§ YOUR INSTRUCTIONS
In this exercise, the entries below include pictures. Repeat exactly the lines from the line with "Task: Open Phemey Pon's profile picture" to the line with "Task: Select the MA 50 close indicator legend", including both, but without the pictures.

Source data
※ ※ ※

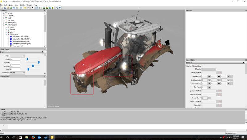Image resolution: width=247 pixels, height=140 pixels.
Task: Click the Radius input field
Action: (x=15, y=59)
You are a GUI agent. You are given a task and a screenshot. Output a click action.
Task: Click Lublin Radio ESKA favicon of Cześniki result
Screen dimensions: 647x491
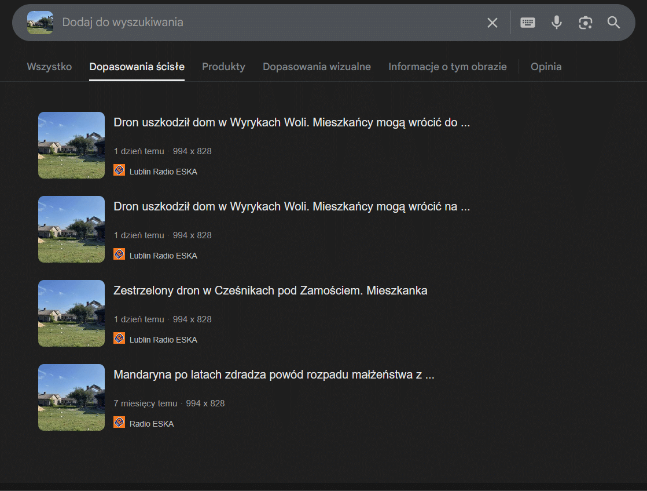[119, 339]
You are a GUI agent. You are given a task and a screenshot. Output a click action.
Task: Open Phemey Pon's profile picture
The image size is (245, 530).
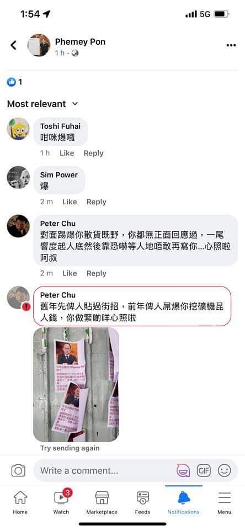pos(39,45)

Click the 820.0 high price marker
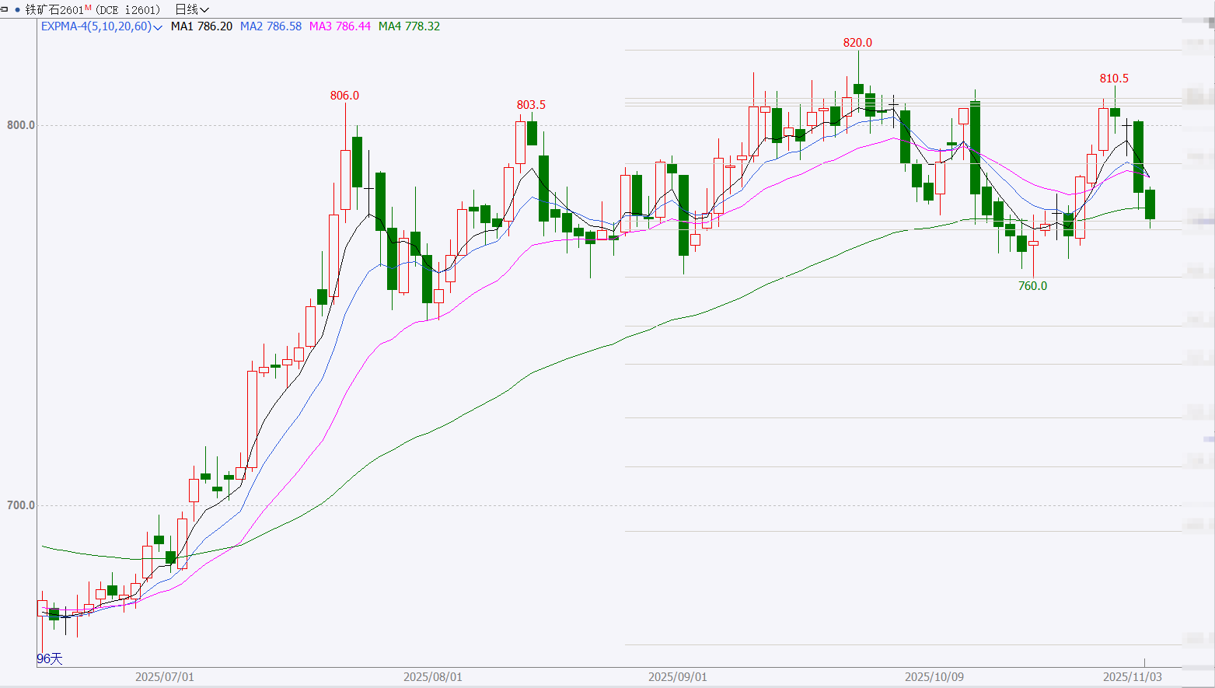coord(857,43)
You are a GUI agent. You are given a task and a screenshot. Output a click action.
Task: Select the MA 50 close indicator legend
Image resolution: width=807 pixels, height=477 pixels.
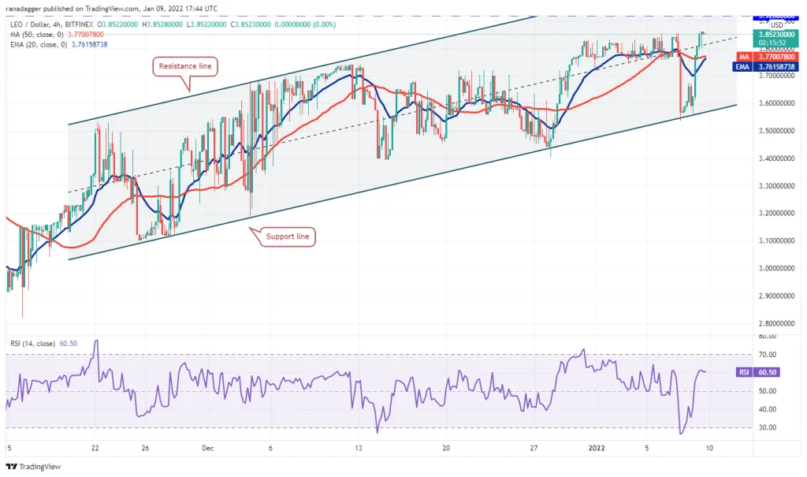click(x=57, y=35)
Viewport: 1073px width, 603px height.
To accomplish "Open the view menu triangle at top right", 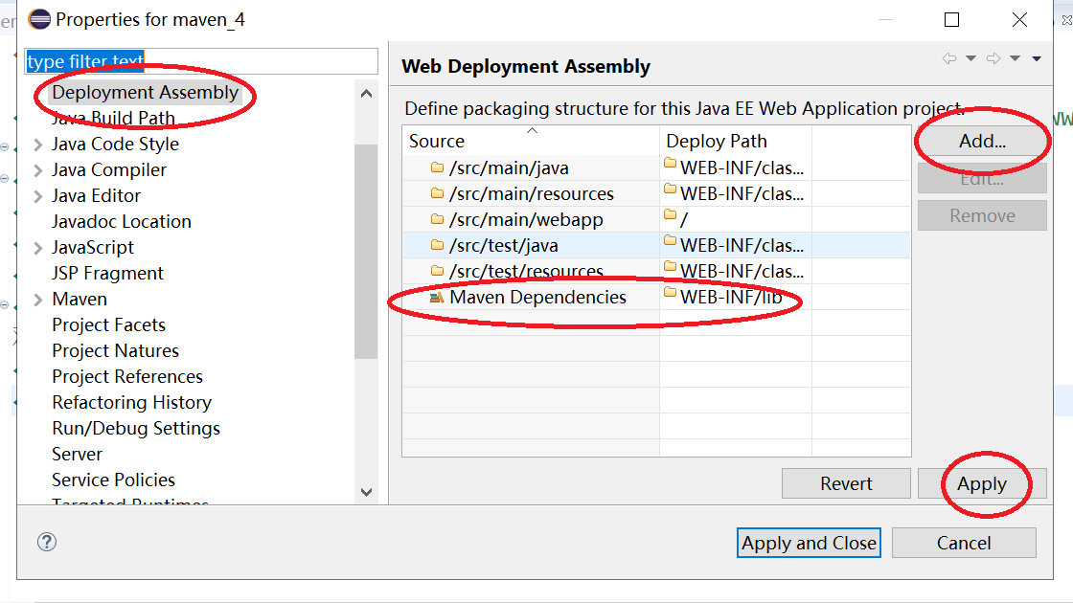I will tap(1035, 58).
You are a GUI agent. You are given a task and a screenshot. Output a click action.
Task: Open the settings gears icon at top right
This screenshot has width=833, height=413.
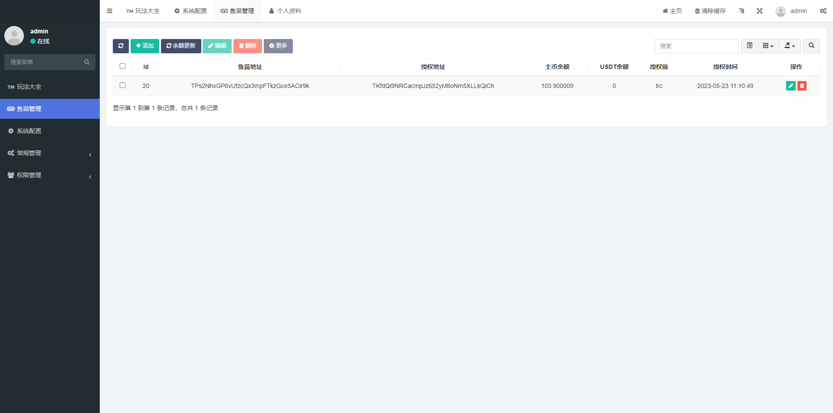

※ ※ ※

§ ANSWER TO THE PROBLEM
Task: Open Phemey Pon's profile picture
The image size is (245, 530).
pos(39,45)

Click the 820.0 high price marker
coord(857,43)
You are a GUI agent. You are given a task and a screenshot. Output a click action.
Task: Select the MA 50 close indicator legend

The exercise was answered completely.